La lutte contre l’insalubrité à Kinshasa franchit une nouvelle étape. Le Partenariat Novateur pour l’Assainissement Communautaire (PNACRDC), porté par AMOJA ASBL, a lancé, samedi 15 août 2026, une session de formation destinée à 120 animateurs locaux issus des communes de Lemba, Lingwala et Barumbu.
Organisée dans le cadre du projet SAP-Salongo, cette initiative vise à renforcer les capacités des acteurs communautaires appelés à jouer un rôle central dans l’amélioration de la salubrité dans la capitale congolaise.
Au cours de l’atelier, les participants ont été outillés sur différentes étapes de la conduite des actions d’assainissement, notamment la planification, la mobilisation des habitants, la mise en œuvre des activités sur le terrain ainsi que leur suivi et leur évaluation.
L’initiative intervient dans un contexte marqué par la persistance de plusieurs problèmes environnementaux à Kinshasa.
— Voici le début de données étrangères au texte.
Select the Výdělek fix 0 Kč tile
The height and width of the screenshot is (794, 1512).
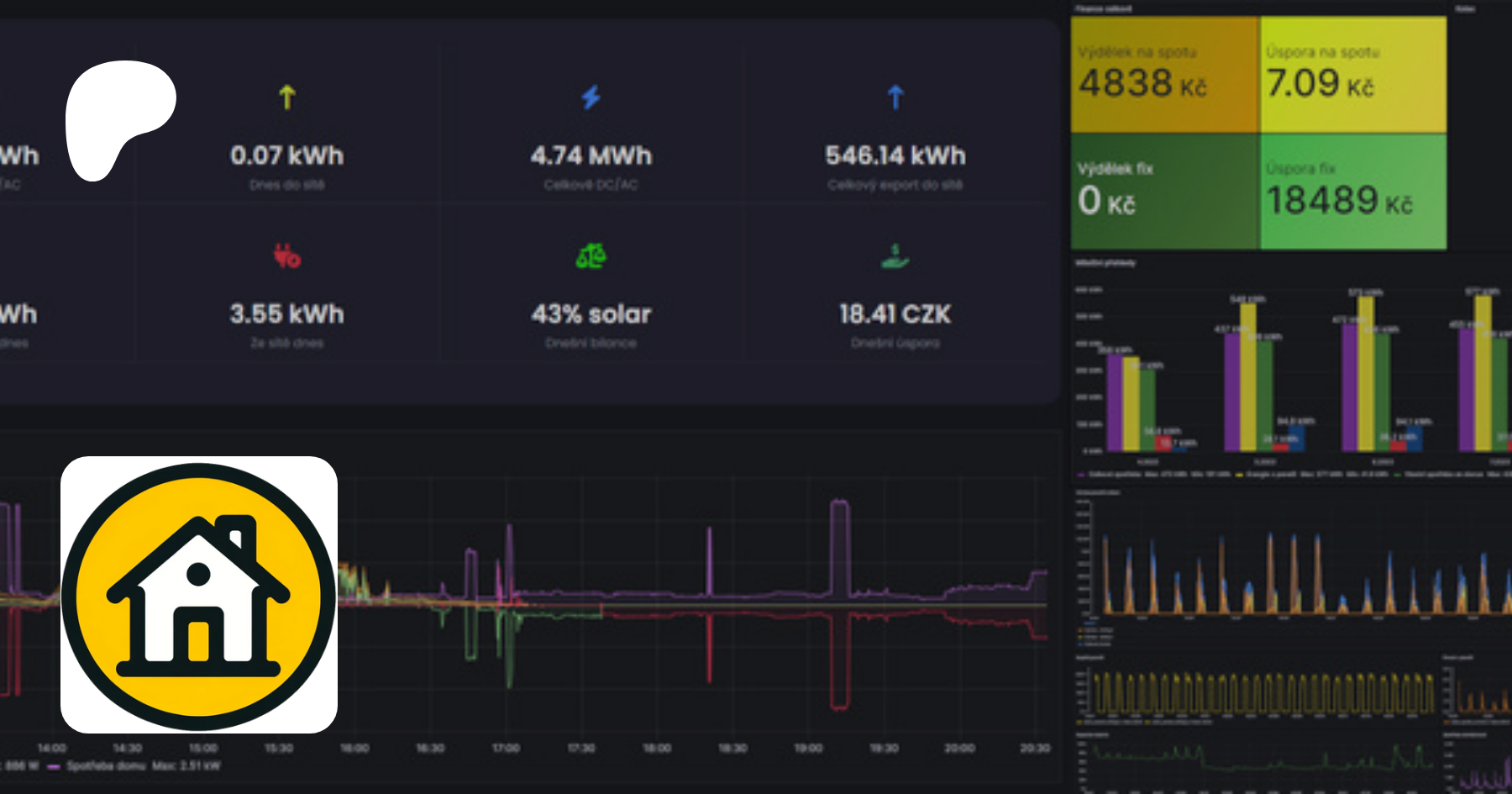[1164, 192]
Dans de nombreux quartiers, les dépotoirs sauvages, l’accumulation des déchets et l’obstruction des caniveaux continuent de dégrader le cadre de vie et d’exposer les populations à divers risques sanitaires.
À travers le projet SAP-Salongo, les organisateurs entendent ainsi favoriser une implication plus importante des communautés dans la recherche de solutions durables aux problèmes d’insalubrité.
La formation a réuni des représentants de plusieurs composantes de la société, notamment des communautés religieuses, des établissements scolaires, des ONG et ASBL, des marchés, des associations de femmes et de jeunes ainsi que des organisations communautaires et autres structures locales.
Après cette phase de renforcement des capacités, les animateurs formés devraient être déployés dans leurs communautés respectives. Leur mission consistera notamment à sensibiliser les habitants, mobiliser les différentes couches de la population, organiser des opérations d’assainissement et accompagner la tenue des journées de Salongo Populaire.
Pour les initiateurs du projet, cette démarche repose sur un principe essentiel : l’amélioration durable de la salubrité de Kinshasa ne peut dépendre uniquement des pouvoirs publics. Elle nécessite également une participation active et régulière des citoyens.
Notons que le déploiement de ces activités devrait donc permettre de transformer progressivement les bonnes pratiques d’hygiène et d’assainissement en réflexes collectifs, afin de contribuer à un environnement urbain plus propre et plus sain dans les communes ciblées.